By the mid-’80s, Chicago was locked in as the West Point of comedy, churning out performers, writers, and producers who would take their finely tuned craft to the more judgmental, business-driven cities of Los Angeles and New York. But why did Chicago become this incredible breeding ground? What is it about the Midwestern locale, frigid winters, and chili-smothered hot dogs that lends to a hilarity that is translatable to the mainstream?
“The lack of ‘industry’ helps,” says Second City and iO alumnus Bob Odenkirk, a native of nearby Naperville who returned to Chicago in 1988 after a stint writing with “Saturday Night Live,” in an email. “There are no talent agents, network execs, or studio people in the audience, so none of the actors are playing to that twisted intellect. People are challenging themselves and their artistry first, and only later—when they’re in their 30s and worried about having a career—do they begin to chase the ‘industry’s’ approval.”

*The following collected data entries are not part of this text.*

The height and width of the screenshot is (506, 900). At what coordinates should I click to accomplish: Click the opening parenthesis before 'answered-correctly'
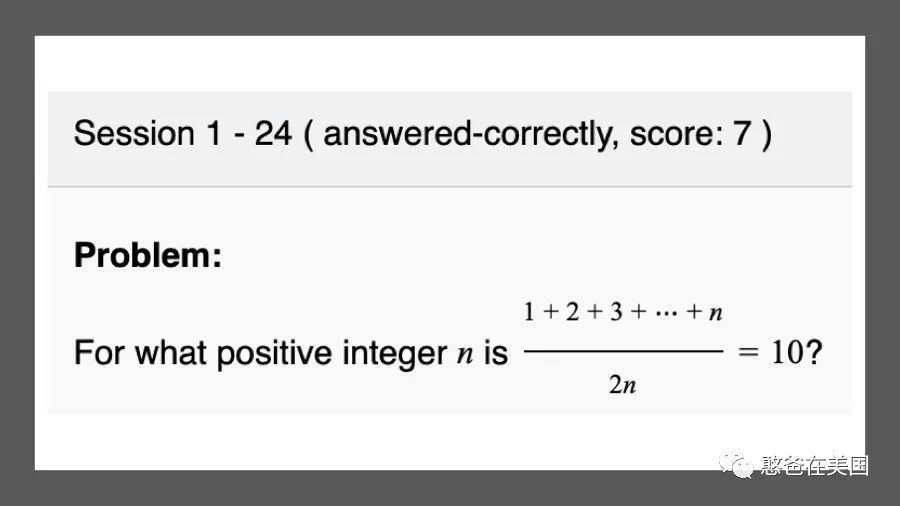coord(308,135)
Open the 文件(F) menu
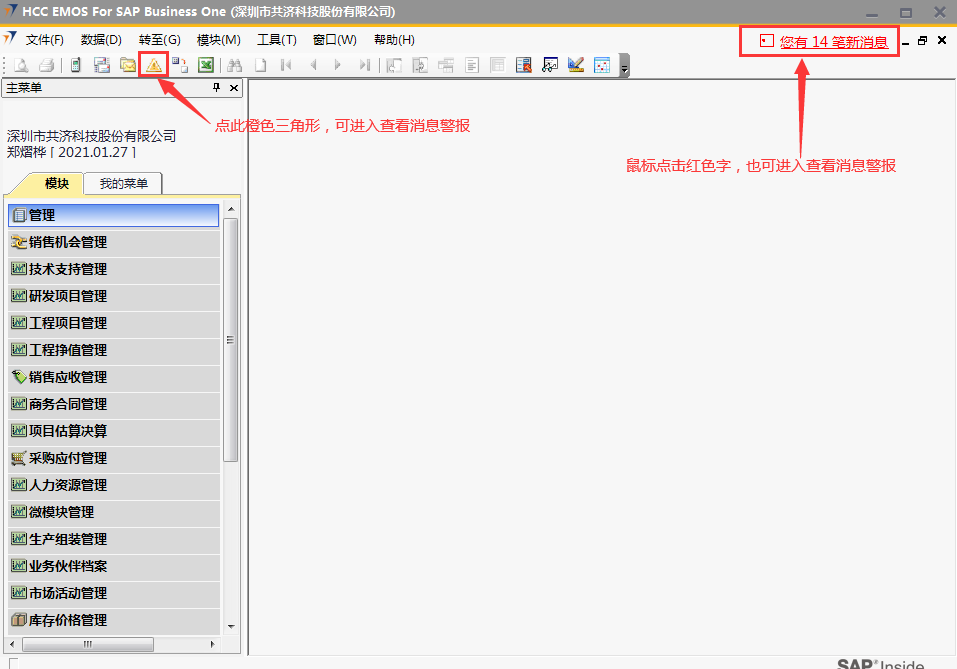 click(44, 40)
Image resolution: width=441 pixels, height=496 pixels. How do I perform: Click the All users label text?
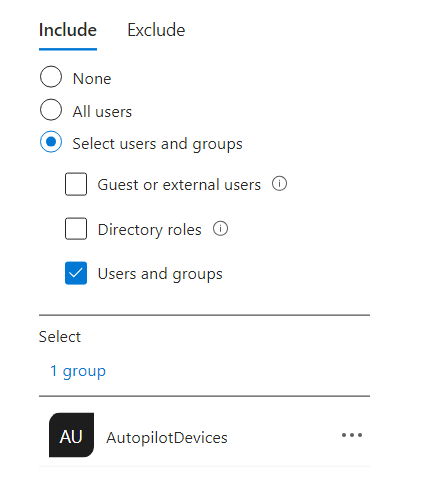102,112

Second City’s Alexander agrees with the assessment that being out of the spotlight helps. He also feels there’s a certain gruff charm to the city that adds to the ability to dig in and do the labor necessary to make something of yourself, and stay grounded when you get there. “There was [workmanlike radio presenter] Studs Terkel. And Chicago is called the City of Big Shoulders. There’s a real good work ethic—rough-and-tumble—that brings a certain authenticity to the work,” says Alexander. “It’s the one place in North America where you can learn your craft. It’s not Los Angeles and it’s not New York, so you’re not under the glare of the industry. People do get to learn their skill sets.”
Chicago today sits at the epicenter of ensemble comedy. Comedians like Hannibal Buress and the late Bernie Mac have even given Chicago a recent bit of fire in the standup department, a style of comedy more often associated with Los Angeles and New York. “Between Chicago being a great theater town and Second City’s artistic aspirations and commitment to standards, you’ve got the environment for all the great actors, writers, and directors that have come in the last 50 years,” says Odenkirk, who has gone on to a long career as a writer and performer on television shows like “Mr. Show With Bob and David,” “Tim and Eric Awesome Show, Great Job!,” and “Breaking Bad.”
It may not be the easiest city to live in—just ask any Chicagoan about the weather in mid-February—but it is by far the best city to sow your wild (and funny) oats.